** DATA FOR THE TASK follows **

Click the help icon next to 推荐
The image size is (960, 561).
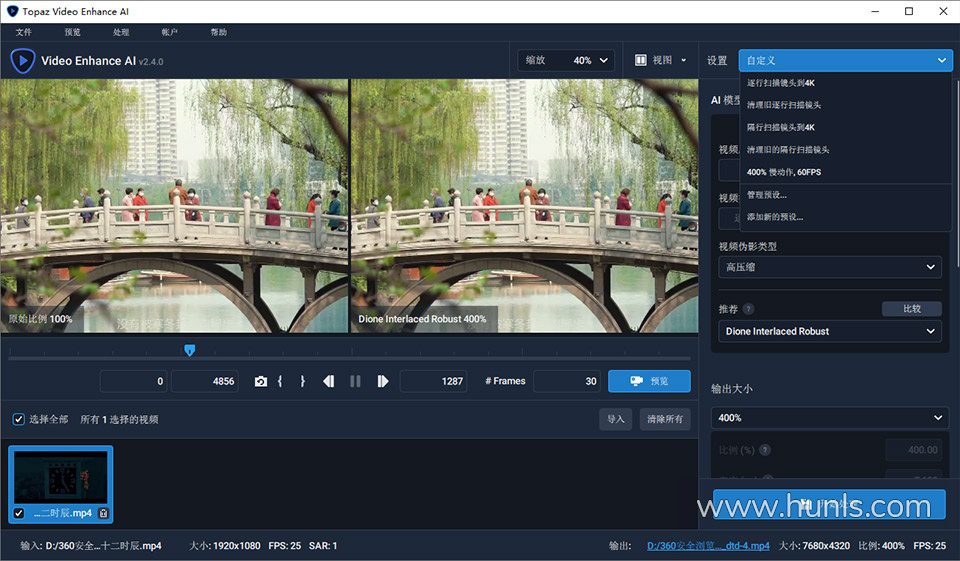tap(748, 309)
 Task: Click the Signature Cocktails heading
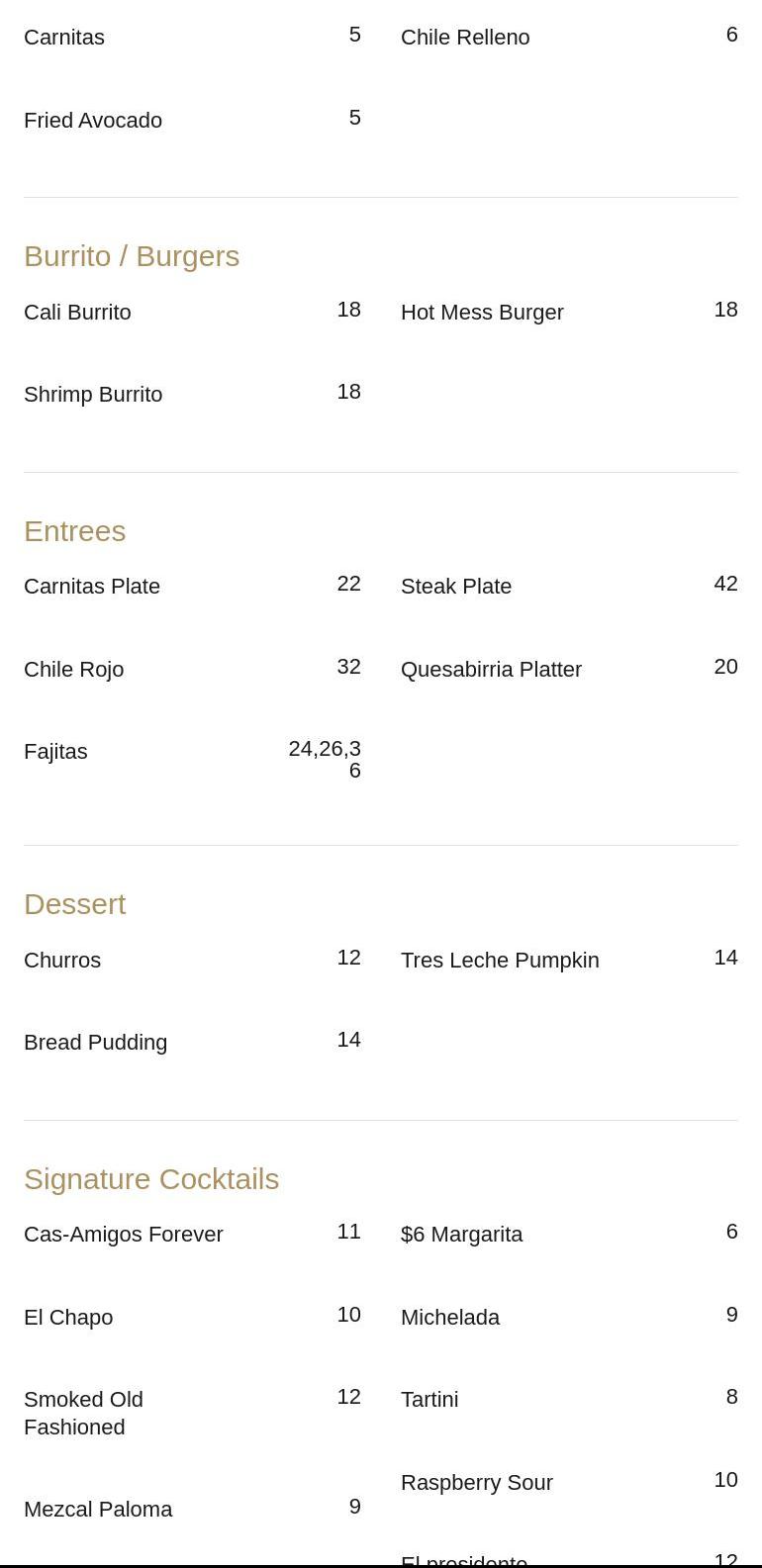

** End of DATA FOR THE TASK **
** DATA FOR THE TASK follows **

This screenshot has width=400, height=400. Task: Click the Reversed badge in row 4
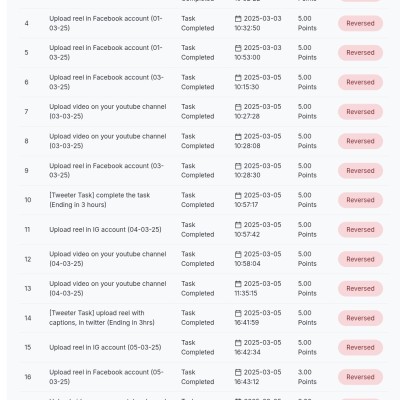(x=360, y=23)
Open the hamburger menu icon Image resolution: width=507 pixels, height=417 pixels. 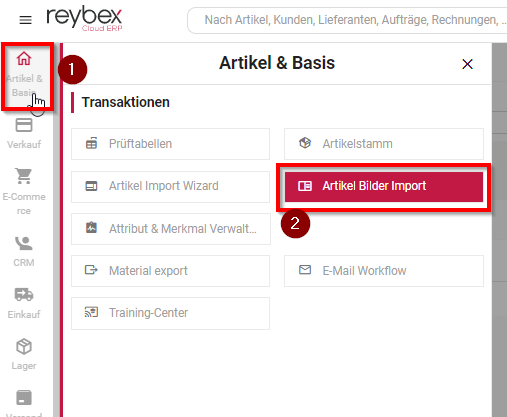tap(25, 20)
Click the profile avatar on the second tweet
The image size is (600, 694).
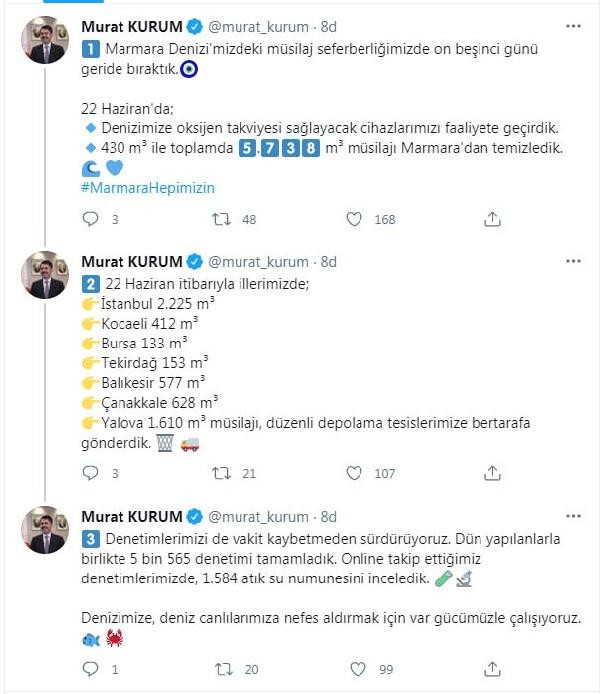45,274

** End of DATA FOR THE TASK **
** DATA FOR THE TASK follows **

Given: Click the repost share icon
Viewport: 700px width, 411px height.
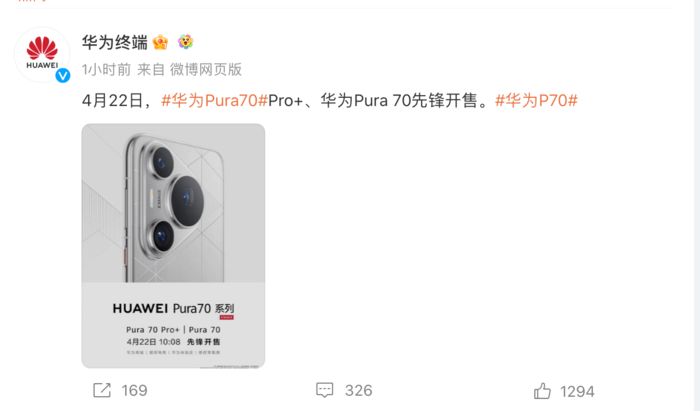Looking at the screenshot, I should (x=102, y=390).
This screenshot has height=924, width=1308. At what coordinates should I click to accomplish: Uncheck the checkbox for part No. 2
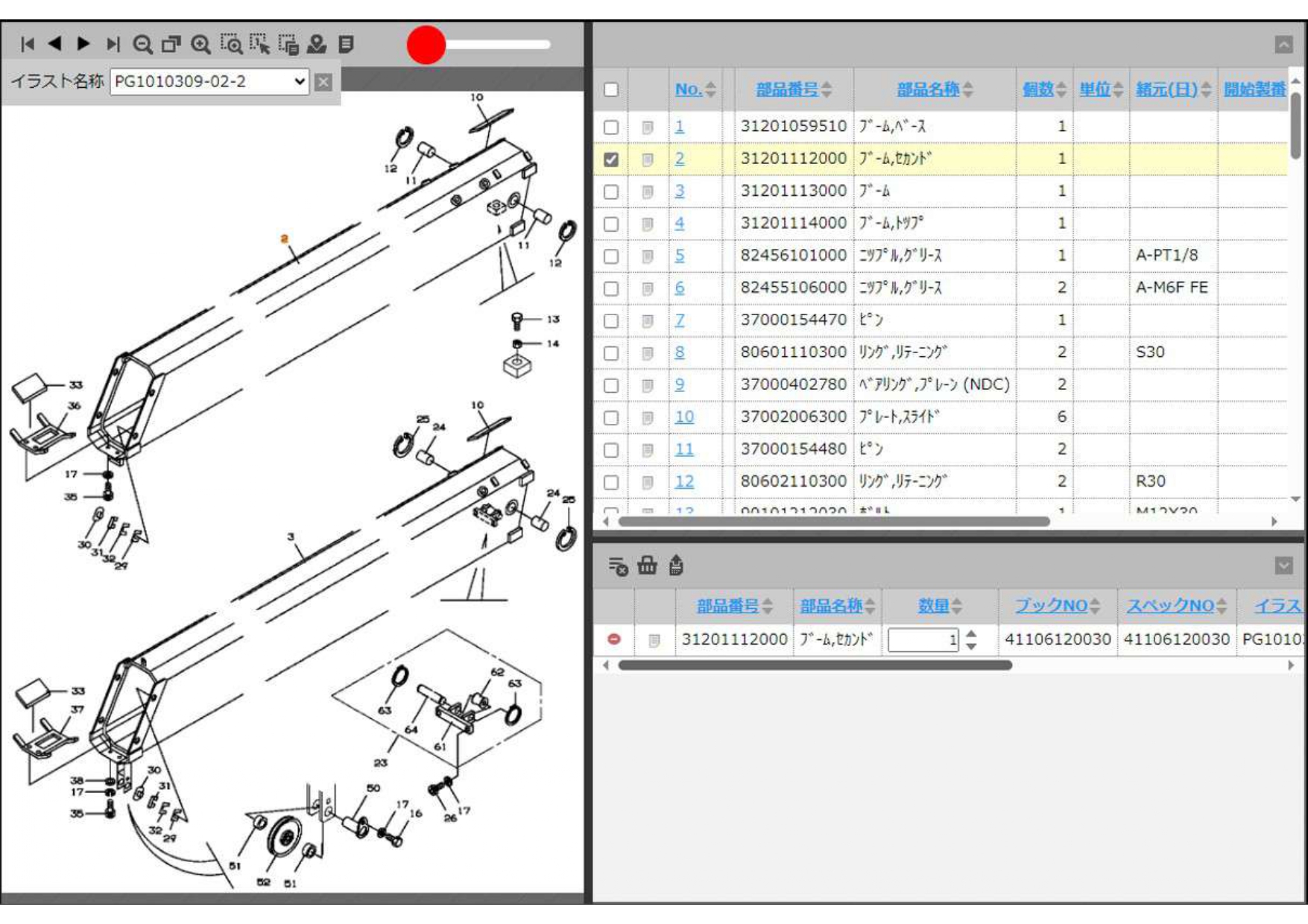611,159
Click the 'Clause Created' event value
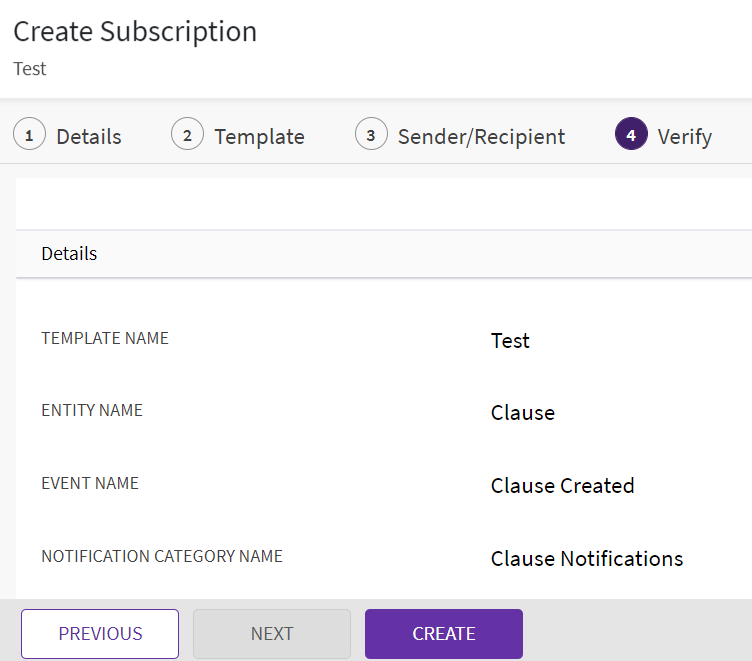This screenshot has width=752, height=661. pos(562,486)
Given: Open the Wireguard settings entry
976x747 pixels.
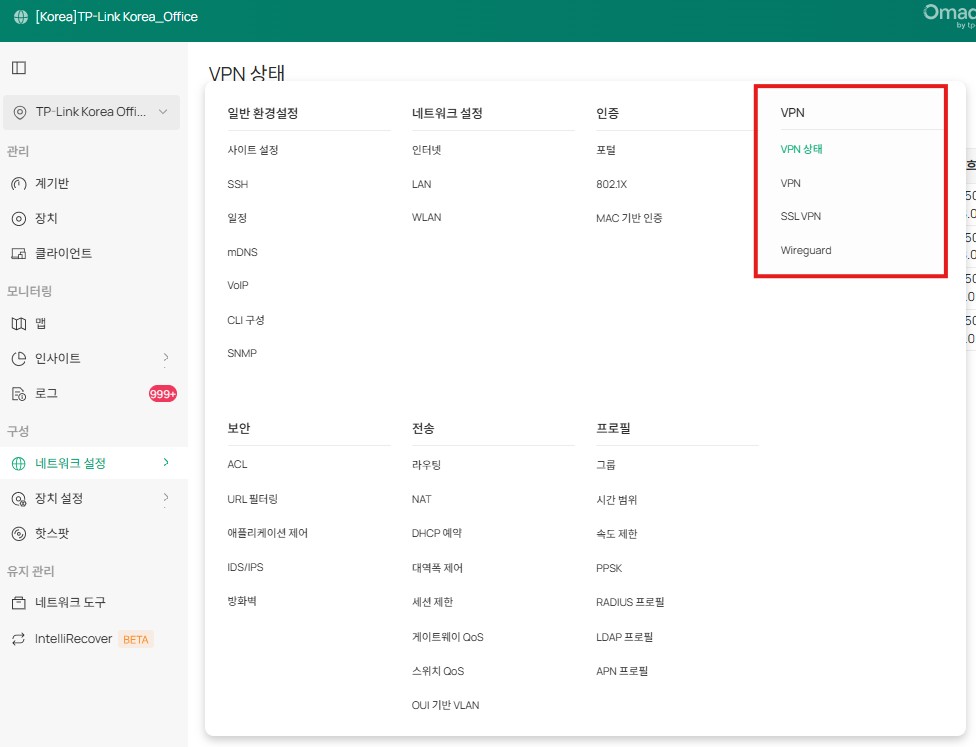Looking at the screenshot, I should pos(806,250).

** End of DATA FOR THE TASK **

ASSIGNMENT = Word for word, restate the lines above from the one with "Click the help icon next to 推荐" through the one with "Task: Click the Signature Cocktails heading", keeping both ends and dropping the pictures.

RESPONSE AREA =
Click the help icon next to 推荐
The image size is (960, 561).
tap(748, 309)
 Task: Click the Signature Cocktails heading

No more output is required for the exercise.